I’ve heard from a grandmother in Kansas, who in the struggle to come out had considered suicide. She wrote: “I convinced myself that it would be better for me to die rather than risk bringing shame to my children and family by telling the truth.” When she found the courage to disclose her sexual orientation, members of the Baptist church she’d attended for 20 years “shunned” her. She wanted to know how to handle such hate. Although I counseled acceptance, I really wanted to wring the necks of these people. How can anyone intentionally inflict such pain?

Perhaps nothing hurts or angers me more, though, than those straight readers with a public axe or two to grind. In response to a lesbian Bridezilla mother-in-law question came this post: “Get normal and quick making your ‘in-laws’ life miserable with your sexual acting out & playing house. And don’t expect your kids to bring you happiness in the future when you’ve brought them into your own miserable creepy unrepentant lifestyle.” Dearest letter writer, that’s not just my readers you’re talking about – that’s my husband, my sister and her wife, and me. You can’t get more personal that that.

I suppose every advice columnist raises some reader hackles from time to time, but I don’t know that my colleagues are subject to slurs like “faggot” (and others that can’t be printed here) or death threats (“I have ordered 3 of my men to monitor every move of you and make sure you are not out of sight till the date of your assassination”).

As I contemplate my anger, I see two tracks when it comes to the state of LGBT affairs today. The civil rights successes on the nightly news move on one track, but my reader mail reflects the headlines that don’t make the front page or homepage, like these recent ones: “Mom Accused of Doing Horrific Things to Daughter For Being Gay” and “Still No Arrests After Two Transgender Woman Killed in Baltimore.”

I’m not entirely alone when it comes to thinking that the struggle for LGBT acceptance is far from over. Michelangelo Signorile, editor-at-large for Gay Voices at the Huffington Post and author of a forthcoming book of the backlash against marriage equality, told me: “People are often seduced by polls showing dramatic shifts in support for LGBT ‘rights.’ But the polls don’t measure homophobia and transphobia. A few legislative and court wins don’t end homophobia, just as getting rights for African-Americans didn’t end racism. There is a larger job to do here.”

Last month after another court victory for marriage equality, a straight acquaintance, excited for me and for gay people in general, exclaimed how this was “the best of times” for us.
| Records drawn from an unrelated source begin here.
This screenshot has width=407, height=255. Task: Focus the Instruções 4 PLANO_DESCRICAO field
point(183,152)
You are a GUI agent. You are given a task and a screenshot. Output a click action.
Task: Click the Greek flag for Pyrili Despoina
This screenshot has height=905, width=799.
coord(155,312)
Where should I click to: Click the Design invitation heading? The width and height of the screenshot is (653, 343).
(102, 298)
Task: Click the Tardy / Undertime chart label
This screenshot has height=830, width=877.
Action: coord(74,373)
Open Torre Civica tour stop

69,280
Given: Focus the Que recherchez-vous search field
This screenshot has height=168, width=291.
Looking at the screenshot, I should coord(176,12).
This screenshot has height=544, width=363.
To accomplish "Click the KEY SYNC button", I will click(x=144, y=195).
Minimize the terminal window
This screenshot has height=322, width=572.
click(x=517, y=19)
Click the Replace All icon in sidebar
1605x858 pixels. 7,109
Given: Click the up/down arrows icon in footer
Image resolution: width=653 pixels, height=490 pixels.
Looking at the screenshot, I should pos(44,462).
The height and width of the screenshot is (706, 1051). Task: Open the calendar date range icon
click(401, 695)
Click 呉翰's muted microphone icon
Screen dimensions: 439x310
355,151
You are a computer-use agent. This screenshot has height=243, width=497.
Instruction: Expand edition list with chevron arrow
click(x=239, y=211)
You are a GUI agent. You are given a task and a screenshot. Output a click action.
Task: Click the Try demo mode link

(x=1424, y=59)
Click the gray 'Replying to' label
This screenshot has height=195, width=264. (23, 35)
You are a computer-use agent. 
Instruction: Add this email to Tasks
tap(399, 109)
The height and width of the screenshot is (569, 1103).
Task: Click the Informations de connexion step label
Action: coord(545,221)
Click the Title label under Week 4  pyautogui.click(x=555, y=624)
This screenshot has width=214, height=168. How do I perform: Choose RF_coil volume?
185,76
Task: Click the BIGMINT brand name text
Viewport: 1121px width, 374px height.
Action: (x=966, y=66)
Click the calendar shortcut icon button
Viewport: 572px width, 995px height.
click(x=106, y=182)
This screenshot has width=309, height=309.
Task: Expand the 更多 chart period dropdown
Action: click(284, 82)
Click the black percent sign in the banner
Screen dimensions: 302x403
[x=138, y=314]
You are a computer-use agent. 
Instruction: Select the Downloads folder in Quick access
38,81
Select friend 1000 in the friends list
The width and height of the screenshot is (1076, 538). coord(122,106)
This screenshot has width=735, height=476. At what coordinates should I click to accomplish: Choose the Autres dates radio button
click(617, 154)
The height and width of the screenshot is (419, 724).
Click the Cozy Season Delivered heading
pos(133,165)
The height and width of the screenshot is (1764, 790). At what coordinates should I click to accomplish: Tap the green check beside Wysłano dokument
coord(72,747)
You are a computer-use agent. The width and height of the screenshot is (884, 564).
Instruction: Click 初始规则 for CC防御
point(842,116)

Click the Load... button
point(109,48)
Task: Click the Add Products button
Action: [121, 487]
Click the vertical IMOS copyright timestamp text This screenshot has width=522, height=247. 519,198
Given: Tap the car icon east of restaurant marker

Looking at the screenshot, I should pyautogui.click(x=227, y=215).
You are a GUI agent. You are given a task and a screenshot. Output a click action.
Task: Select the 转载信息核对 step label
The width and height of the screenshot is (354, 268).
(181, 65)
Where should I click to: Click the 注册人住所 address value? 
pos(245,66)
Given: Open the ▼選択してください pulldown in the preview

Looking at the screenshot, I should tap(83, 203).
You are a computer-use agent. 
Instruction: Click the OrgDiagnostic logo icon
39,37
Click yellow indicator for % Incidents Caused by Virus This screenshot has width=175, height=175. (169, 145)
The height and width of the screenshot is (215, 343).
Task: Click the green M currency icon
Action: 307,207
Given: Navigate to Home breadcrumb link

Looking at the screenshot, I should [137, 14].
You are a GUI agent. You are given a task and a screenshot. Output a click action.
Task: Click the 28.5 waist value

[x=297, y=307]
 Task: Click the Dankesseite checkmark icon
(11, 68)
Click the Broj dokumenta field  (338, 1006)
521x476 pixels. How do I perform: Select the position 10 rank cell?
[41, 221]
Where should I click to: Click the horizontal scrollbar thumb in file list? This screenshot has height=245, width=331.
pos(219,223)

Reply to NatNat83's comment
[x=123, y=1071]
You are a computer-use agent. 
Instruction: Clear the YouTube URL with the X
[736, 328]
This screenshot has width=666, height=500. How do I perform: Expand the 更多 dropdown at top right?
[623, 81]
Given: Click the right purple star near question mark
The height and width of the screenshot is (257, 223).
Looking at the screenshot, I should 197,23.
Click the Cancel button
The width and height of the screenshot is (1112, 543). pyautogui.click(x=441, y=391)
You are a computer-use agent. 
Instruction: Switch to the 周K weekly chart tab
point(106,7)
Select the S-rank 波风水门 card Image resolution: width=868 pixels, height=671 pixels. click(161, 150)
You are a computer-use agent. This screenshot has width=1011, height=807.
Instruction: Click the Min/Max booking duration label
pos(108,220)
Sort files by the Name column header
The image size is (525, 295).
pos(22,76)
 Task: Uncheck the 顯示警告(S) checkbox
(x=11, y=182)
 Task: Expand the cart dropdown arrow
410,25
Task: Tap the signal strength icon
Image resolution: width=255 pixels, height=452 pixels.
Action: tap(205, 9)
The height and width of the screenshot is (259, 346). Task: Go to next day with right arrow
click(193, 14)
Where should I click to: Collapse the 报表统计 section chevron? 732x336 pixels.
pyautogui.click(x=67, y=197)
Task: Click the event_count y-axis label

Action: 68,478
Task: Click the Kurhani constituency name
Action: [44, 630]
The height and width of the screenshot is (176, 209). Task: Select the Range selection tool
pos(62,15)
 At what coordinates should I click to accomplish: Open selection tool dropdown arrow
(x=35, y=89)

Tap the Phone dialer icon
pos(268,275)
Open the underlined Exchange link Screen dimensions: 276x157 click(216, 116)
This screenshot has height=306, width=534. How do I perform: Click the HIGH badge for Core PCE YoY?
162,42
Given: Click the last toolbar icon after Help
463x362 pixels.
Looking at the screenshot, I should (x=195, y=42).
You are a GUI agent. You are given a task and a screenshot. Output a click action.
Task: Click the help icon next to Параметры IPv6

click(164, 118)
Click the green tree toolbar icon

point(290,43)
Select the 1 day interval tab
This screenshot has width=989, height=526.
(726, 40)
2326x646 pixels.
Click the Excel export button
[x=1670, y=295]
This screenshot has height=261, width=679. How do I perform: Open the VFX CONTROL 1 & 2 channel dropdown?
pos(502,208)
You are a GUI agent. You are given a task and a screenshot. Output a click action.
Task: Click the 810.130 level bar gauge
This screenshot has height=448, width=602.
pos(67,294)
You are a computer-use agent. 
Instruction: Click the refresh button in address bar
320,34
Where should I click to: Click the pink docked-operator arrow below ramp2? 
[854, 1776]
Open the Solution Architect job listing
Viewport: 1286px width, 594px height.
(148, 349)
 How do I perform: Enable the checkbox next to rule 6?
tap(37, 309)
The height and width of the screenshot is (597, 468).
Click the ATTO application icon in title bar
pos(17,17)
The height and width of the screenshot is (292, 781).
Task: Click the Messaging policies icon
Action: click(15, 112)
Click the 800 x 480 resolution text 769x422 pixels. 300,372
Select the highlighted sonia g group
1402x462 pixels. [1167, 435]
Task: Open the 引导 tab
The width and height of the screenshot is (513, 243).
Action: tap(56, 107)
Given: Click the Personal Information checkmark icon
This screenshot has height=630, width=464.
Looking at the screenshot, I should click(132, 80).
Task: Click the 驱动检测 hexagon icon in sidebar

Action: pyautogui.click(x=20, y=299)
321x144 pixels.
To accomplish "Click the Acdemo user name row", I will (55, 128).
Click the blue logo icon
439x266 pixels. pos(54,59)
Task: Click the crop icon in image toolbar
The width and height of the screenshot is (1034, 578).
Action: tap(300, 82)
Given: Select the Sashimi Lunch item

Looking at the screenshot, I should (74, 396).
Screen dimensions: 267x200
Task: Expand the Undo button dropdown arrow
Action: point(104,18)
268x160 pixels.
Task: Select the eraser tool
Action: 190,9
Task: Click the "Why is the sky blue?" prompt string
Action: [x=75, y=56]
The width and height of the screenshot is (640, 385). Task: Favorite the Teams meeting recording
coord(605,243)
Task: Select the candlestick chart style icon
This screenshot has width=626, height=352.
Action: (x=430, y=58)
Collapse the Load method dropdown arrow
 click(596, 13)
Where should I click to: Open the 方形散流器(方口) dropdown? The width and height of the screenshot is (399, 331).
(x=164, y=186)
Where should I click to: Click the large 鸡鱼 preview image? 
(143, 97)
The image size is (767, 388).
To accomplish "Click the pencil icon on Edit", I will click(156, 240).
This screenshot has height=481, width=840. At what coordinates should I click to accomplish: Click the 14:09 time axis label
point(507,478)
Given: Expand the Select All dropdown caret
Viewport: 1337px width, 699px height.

Alas, he was dumbfounded (as was I) when I unexpectedly let loose with a 30-second barrage of the painful questions my readers send me. Somehow, like so many others, he’d missed those stories, those headlines, and those studies.

Whose fault is this? I’m reminded of Larry Kramer, who famously asked “Where’s the rage?” in an essay that decried the efforts of the gay community to get the government to focus on HIV/AIDS. Said Kramer: “[We] let them get away with it.”

Perhaps all of us well-mannered LGBT folk, including columnists like me, need to stop hiding our pain and anger. Maybe if we started voicing our rage, right-minded straight allies would not be blinded by headlines, polls, and court victories. Maybe then people would finally wake up to understand the parallel track of gay life today and the pain that lives in the hearts of those, like my letter writers, who have been abused, mocked, bullied and beaten. But, by the strength of their indomitable spirits, not broken.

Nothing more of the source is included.